Ses ancêtres avaient participé à la conquête de la péninsule ibérique, s'y étaient installés et y avaient amassé une fortune dans le commerce de l'huile d'olive. Le père d'Hadrien, un sénateur bien introduit à Rome, meurt lorsque l'enfant est âgé de 9 ans. L'orphelin est pris en charge par un certain Trajan qui deviendra empereur douze ans plus tard. Les goûts de l'adolescent le portent vers la culture grecque et la chasse. Rome étant dirigée par une caste militaire, la carrière d'Hadrien se développe dans l'armée et l'administration des territoires. Il porte une barbe, signe d'indépendance à cette époque -- ou était-ce pour cacher des marques de vérole, selon un historien romain?

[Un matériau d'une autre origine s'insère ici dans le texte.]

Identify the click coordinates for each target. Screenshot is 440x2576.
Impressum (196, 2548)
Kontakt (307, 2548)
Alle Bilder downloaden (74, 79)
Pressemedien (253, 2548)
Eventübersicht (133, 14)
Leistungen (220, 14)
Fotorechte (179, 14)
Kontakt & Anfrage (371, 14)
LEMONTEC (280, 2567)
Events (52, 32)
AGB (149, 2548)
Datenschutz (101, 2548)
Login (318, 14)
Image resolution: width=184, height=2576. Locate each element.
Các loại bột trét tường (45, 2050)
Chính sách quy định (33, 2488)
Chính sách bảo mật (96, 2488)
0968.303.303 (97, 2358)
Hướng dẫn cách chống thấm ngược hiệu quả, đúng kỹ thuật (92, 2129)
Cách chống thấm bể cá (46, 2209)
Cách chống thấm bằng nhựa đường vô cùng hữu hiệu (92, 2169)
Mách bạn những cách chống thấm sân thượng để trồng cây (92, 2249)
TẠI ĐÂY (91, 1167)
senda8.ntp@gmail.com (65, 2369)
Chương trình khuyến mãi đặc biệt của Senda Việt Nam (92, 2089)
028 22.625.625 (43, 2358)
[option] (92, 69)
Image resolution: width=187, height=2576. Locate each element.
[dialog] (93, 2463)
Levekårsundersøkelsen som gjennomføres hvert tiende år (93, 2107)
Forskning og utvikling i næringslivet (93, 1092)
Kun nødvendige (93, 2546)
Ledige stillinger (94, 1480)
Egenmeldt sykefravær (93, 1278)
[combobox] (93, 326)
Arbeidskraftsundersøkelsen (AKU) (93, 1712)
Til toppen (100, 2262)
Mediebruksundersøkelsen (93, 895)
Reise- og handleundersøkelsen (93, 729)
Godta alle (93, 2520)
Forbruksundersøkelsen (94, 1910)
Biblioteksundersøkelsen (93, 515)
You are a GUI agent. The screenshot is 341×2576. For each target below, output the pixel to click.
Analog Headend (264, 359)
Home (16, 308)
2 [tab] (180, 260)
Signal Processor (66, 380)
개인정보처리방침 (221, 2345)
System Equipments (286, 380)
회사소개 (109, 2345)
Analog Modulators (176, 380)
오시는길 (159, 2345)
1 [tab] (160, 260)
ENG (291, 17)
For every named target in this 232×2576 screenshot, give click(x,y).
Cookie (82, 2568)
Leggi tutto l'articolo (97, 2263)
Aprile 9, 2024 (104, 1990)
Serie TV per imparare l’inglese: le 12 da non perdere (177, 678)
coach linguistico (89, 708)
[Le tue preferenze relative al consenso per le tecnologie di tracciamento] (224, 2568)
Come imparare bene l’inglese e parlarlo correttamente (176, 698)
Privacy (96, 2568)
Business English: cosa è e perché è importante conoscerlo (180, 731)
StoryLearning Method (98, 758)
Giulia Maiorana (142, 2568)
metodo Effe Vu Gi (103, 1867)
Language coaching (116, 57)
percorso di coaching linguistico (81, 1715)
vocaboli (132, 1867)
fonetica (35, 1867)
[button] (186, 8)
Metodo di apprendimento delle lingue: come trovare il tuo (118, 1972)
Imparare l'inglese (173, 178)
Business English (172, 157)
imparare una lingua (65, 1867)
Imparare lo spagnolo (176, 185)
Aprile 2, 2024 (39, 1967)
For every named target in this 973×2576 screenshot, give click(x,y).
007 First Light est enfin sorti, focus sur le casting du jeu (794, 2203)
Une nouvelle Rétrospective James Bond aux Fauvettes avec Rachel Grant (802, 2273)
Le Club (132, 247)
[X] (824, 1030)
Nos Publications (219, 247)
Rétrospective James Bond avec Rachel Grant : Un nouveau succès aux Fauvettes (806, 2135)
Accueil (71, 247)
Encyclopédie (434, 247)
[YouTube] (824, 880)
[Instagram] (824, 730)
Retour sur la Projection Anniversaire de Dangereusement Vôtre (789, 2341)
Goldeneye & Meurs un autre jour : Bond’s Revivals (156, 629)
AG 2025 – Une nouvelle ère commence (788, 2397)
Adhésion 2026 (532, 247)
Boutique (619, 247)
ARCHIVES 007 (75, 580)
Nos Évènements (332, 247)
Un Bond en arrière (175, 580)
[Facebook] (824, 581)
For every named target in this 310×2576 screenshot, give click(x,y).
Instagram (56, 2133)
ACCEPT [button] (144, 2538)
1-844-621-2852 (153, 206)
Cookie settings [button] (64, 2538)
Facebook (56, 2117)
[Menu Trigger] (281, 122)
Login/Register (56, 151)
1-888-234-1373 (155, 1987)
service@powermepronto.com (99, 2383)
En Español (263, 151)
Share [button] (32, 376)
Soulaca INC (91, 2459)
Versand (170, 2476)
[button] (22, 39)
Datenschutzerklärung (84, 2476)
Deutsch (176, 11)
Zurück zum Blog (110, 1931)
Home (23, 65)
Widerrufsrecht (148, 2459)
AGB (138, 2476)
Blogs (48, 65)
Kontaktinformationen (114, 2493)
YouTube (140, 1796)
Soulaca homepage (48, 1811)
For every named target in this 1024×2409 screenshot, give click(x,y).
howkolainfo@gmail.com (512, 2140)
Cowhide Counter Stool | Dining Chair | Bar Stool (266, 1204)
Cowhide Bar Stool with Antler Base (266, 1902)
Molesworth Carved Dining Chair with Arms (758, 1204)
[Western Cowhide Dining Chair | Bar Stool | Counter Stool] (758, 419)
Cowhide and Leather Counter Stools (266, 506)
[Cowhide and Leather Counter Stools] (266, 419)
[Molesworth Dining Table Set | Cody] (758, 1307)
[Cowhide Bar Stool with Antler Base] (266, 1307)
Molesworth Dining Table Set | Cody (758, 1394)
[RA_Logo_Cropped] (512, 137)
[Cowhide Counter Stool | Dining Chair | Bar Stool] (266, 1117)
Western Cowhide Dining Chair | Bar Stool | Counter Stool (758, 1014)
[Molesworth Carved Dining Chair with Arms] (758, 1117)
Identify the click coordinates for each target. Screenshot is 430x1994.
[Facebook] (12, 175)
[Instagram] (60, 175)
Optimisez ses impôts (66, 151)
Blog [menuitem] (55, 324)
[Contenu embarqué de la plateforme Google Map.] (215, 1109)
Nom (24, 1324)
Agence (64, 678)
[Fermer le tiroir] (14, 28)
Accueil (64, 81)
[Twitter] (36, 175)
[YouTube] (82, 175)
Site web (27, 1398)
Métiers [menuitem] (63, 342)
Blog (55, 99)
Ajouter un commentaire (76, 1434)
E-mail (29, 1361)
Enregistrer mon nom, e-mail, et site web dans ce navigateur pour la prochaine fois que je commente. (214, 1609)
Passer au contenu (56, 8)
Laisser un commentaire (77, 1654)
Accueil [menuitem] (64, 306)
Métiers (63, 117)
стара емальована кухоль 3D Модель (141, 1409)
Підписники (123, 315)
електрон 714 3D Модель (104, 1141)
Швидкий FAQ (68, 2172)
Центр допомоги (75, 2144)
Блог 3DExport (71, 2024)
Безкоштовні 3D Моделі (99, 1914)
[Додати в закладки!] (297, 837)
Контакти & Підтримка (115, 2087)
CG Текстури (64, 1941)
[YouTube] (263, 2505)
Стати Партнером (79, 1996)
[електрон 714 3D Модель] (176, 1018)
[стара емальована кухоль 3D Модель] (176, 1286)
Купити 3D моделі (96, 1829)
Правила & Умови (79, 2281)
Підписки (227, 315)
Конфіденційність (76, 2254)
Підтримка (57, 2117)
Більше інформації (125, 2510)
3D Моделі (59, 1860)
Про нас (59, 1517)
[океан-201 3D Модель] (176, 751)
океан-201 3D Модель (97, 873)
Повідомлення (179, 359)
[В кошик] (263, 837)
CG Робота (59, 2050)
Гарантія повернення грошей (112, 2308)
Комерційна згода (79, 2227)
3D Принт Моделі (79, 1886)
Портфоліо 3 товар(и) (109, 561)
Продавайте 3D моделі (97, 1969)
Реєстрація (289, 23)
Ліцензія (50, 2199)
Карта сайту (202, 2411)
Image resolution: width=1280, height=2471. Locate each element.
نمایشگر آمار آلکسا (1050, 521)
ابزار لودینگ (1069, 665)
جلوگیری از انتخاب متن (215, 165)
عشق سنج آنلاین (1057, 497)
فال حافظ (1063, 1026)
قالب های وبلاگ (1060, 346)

Empereur (97-117), Trajan mène une politique d'expansion brutale. Alors qu'il est en Mésopotamie [aujourd'hui l'Irak], et que sa campagne tourne mal, il tombe grièvement malade et meurt, désignant Hadrien pour successeur. Le nouvel empereur décide un retrait immédiat des troupes et s'applique à consolider l'empire. En Judée, il écrase la révolte des Juifs dans un bain de sang. "585'000 personnes furent tuées dans différents engagements et batailles, écrit Cassius Dio. Quant à ceux qui périrent de faim, de maladie ou par le feu, on n'en connaît pas le nombre." Certains lieux de tension du globe n'ont pas changé depuis...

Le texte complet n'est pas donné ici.